When the program began, Winburn-Raitt says she found psychiatric care providers through a third party. Medical City didn’t have enough internal physicians, so she outsourced to a company that beamed-in doctors from across the country. But Winburn-Raitt found there was no way to monitor their success. Physicians were paid by volume of consults, but no one was measuring the quality of their care. On top of that, it was costly. So Winburn-Raitt cut out the middleman and started using only internal physicians.

“We have processes in place so we can monitor if the consults are timely, and the quality of the consults. The documentation is being sent to the hospital,” she says. “We have that information we can pull at our fingertips at any point of any day. And plus, all of our physicians are in North Texas. I can go to their homes and do training; they can come to the office with us.”

The biggest challenge for telepsychiatry, Winburn-Raitt says, is reimbursement—because insurance companies don’t currently cover telepsych costs.

For now, telepsychiatry is a benefit within Medical City’s facilities, but whether it will expand outside is an open question. Winburn-Raitt says many rural facilities offer no psychiatric care at all, but that telepsych isn’t a panacea: Patients in an emergency room can consult with a doctor, but someone will need to follow up with them after they leave so they don’t end up back in a hospital bed.

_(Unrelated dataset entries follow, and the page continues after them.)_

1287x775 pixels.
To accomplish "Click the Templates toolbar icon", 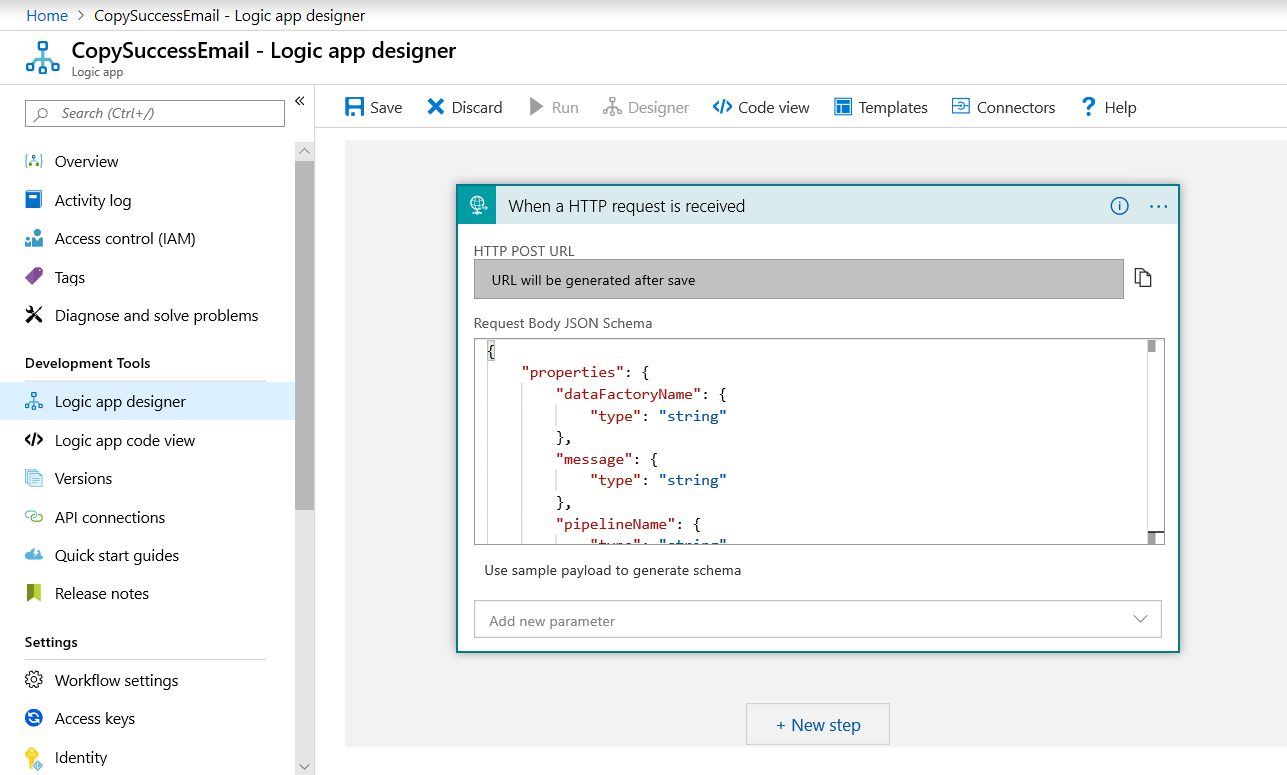I will 880,107.
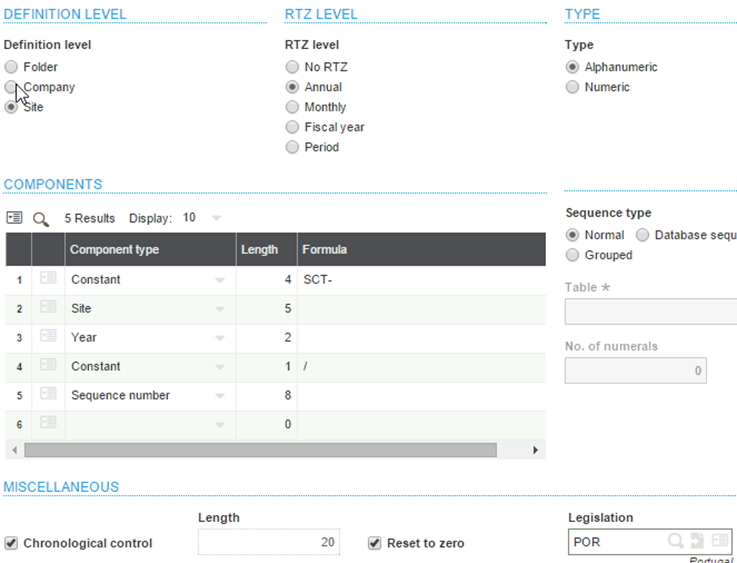737x563 pixels.
Task: Open row 1 Constant line action icon
Action: [48, 280]
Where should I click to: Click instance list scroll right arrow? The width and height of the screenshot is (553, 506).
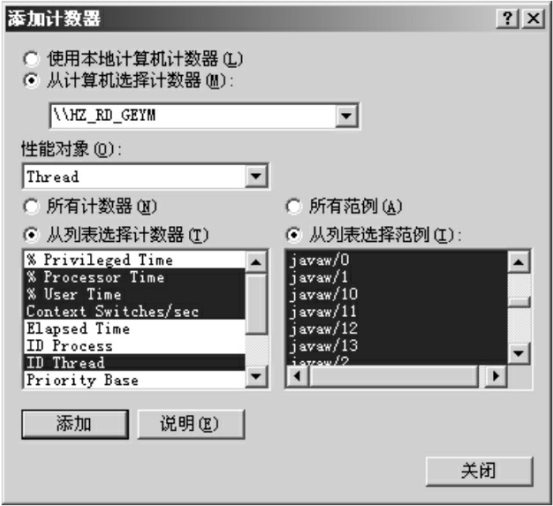pyautogui.click(x=496, y=376)
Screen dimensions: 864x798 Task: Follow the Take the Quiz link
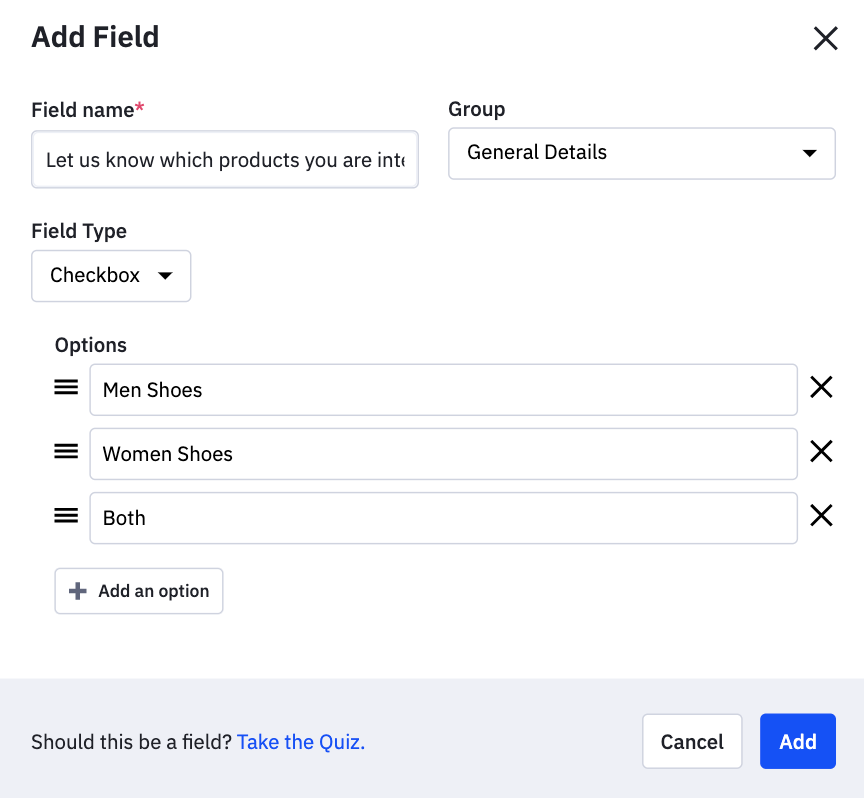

“We’re working right now to expand our services, and we’re hoping to pilot about three hospitals in the next couple of months,” she says. “We talked about potentially adding some sort of telemedicine clinic or a teletherapy to those rural areas to be able to follow those patients to make sure they’re stable on their medication or to see if adjustments need to be made. Hopefully we’ll have that rolled out in the next couple months.”